Back in the mid-nineties, after Mrs Thatcher’s policies had
killed my photographic business, I had a lengthy period of unemployment. One day,
the Gestapo at the Department of Employment, part of whose job it was to punish
the unemployed for creating the unemployment statistics (nothing changes much,
does it?) sent me on a course in a town about twenty five miles away to learn
about computers.
I had no money so I had no car, and the bus service was
hopeless, so every morning I had to push myself through the same unpleasant
routine. I would get up at 6.30 into an unheated bedroom – because I didn’t
have the money to afford heating – and walk the two miles to the railway
station. It was still dark because the course lasted from the end of November to the
end of February, and it was always either very cold or very wet and windy.
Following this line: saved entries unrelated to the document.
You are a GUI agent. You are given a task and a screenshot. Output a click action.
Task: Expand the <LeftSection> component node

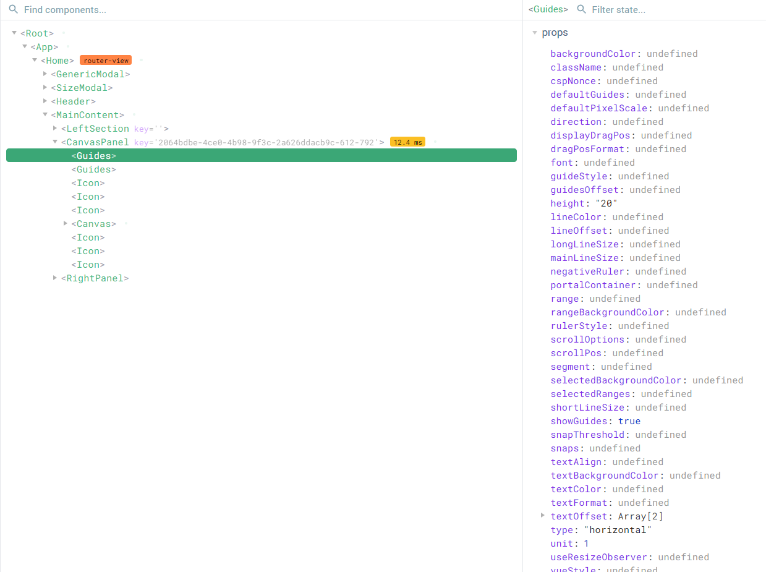pyautogui.click(x=55, y=128)
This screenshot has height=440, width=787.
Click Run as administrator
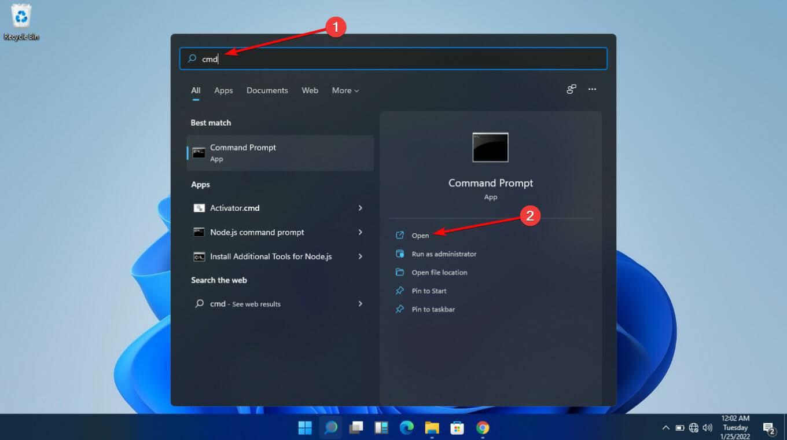pos(444,254)
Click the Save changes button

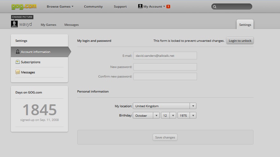(x=165, y=137)
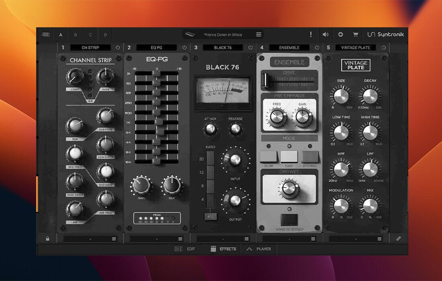Disable the BLACK 76 effect slot
Image resolution: width=442 pixels, height=281 pixels.
pos(250,47)
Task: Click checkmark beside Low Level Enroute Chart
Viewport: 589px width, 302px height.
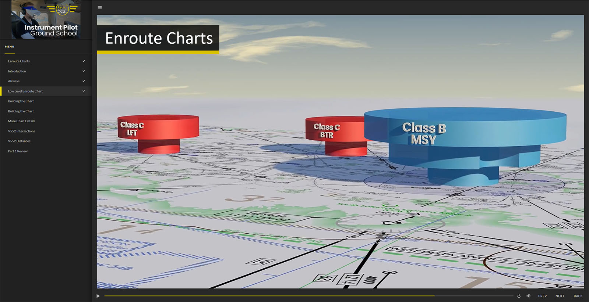Action: click(x=84, y=91)
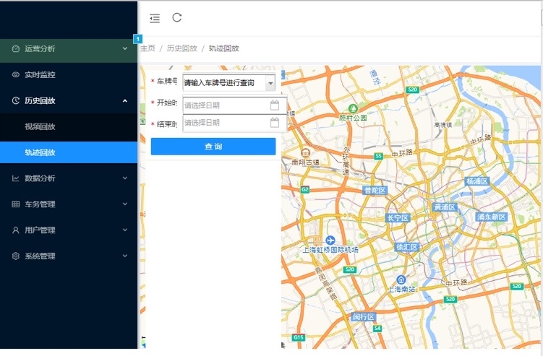Select the 轨迹回放 menu item

(x=40, y=153)
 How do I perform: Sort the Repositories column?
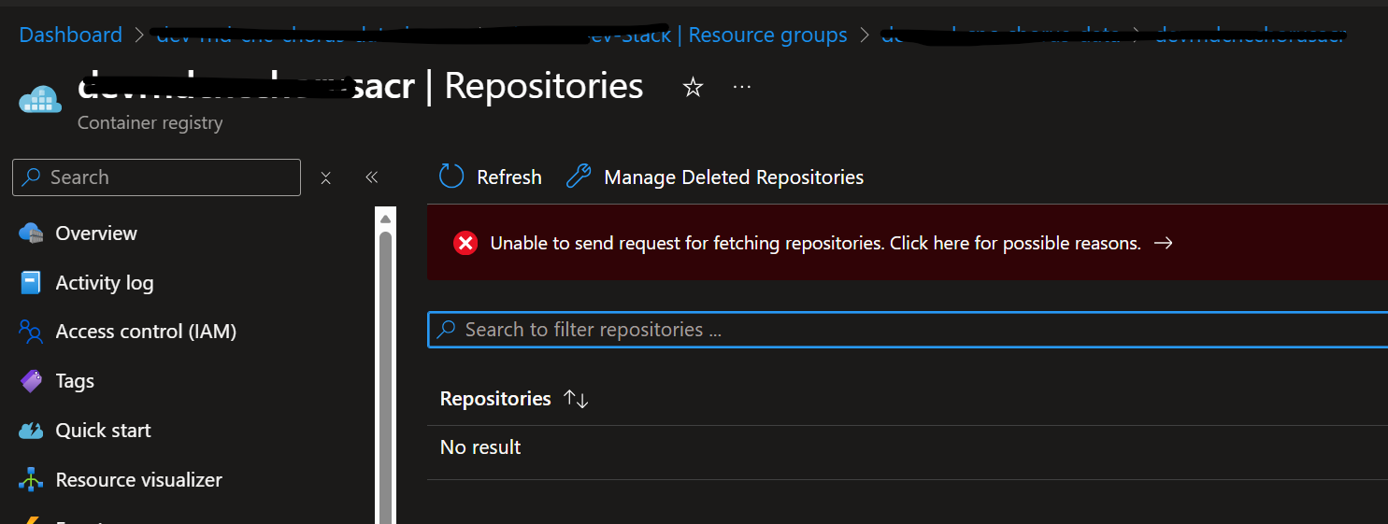pyautogui.click(x=576, y=399)
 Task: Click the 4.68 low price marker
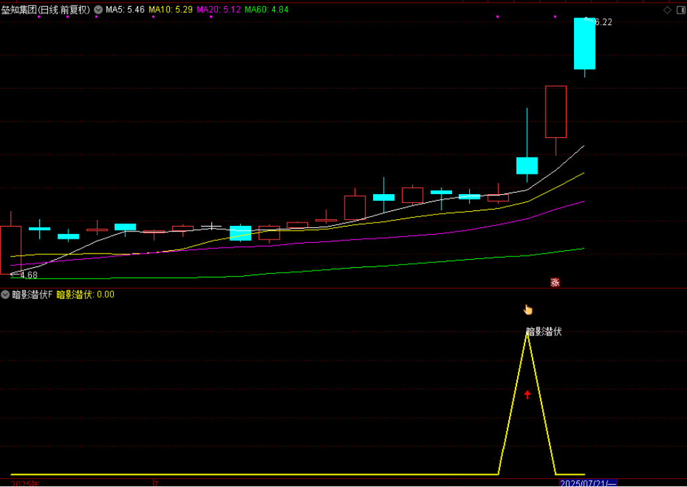pyautogui.click(x=27, y=275)
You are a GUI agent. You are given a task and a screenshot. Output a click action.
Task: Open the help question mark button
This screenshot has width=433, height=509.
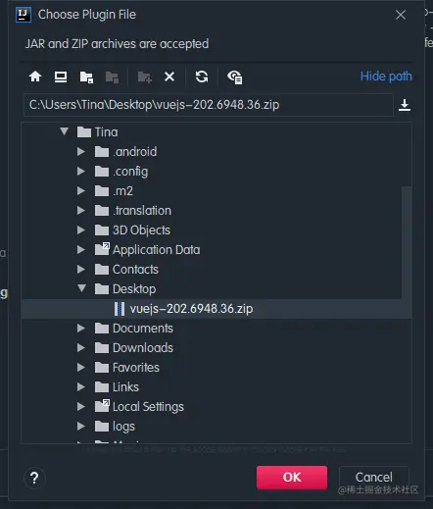pyautogui.click(x=34, y=478)
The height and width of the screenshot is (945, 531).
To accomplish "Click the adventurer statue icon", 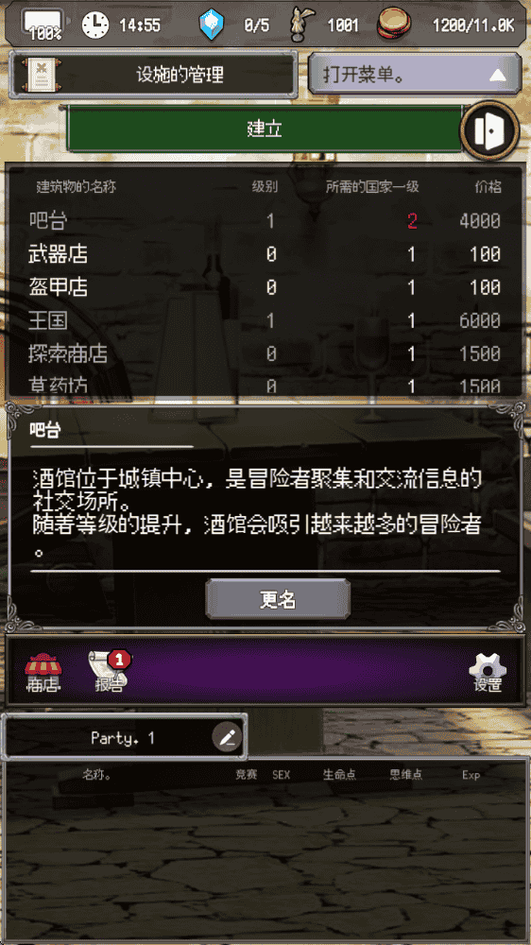I will 297,26.
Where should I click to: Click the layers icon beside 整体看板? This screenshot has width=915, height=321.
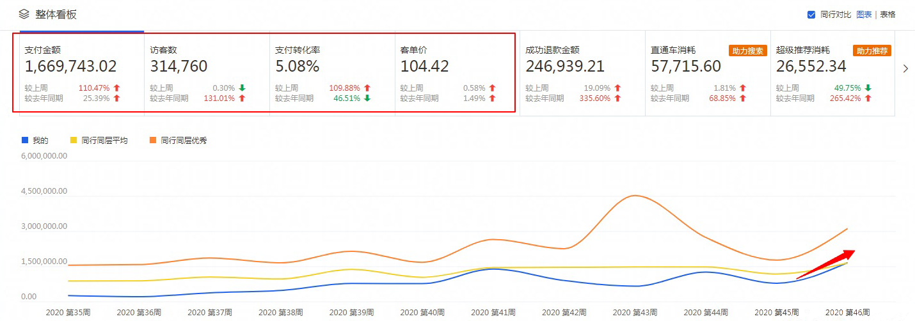click(x=24, y=13)
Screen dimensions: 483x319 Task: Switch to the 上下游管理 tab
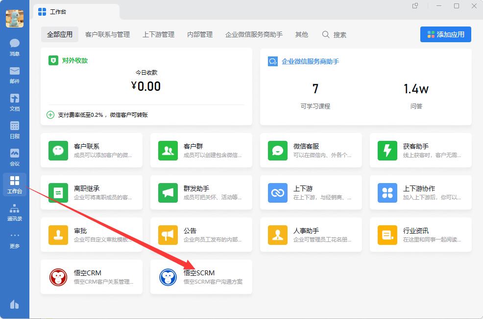point(158,34)
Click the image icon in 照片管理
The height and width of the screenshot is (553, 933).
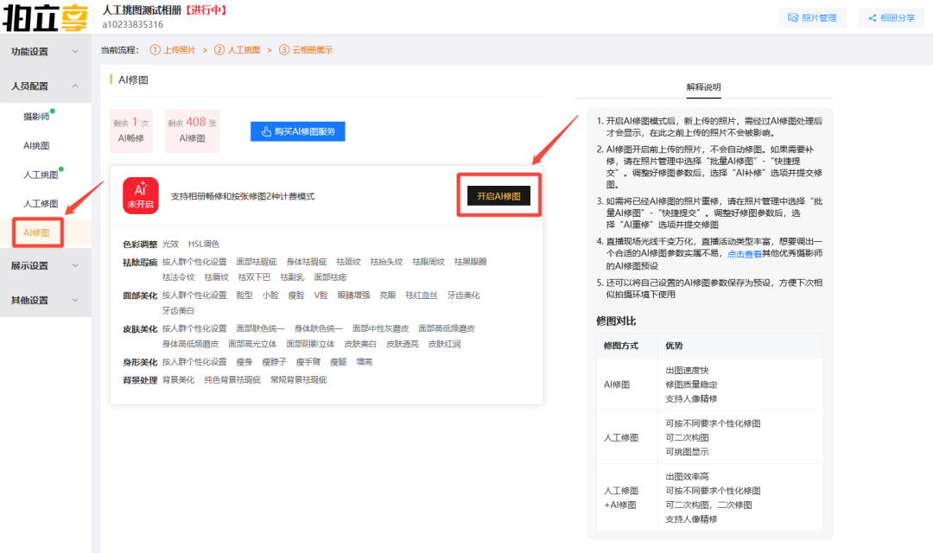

That wasn’t the really bad bit. The really bad bit was what I had to put
up with for the rest of the day. The course was held in a portakabin erected inside
an old industrial shed. It had no pictures, no greenery, and no windows in the
plain magnolia walls. The air was stale because it was the same air being
constantly recycled, so if one person had a cold, most of the rest of us caught
it as well. Row upon row of old Amstrad computers sat blankly under row upon
row of dull fluorescent lighting. The atmosphere in the place was one of sheer
despondency, and when somebody complained, one of the ‘supervisors’ (there were
no teachers – they gave us an error-strewn book and told us to get on with it)
replied ‘If you think it’s bad coming here for thirteen weeks, mate, you should
try working in the f****** place!’
It wasn’t a pleasant experience.
Now, had the Gestapo at the D of E recognised that I was HSP
and made due allowance, they wouldn’t have sent me there, would they? I could
have stayed at home and played with my train set instead. And then I would have
spent three months of my life being a bit less bloody miserable.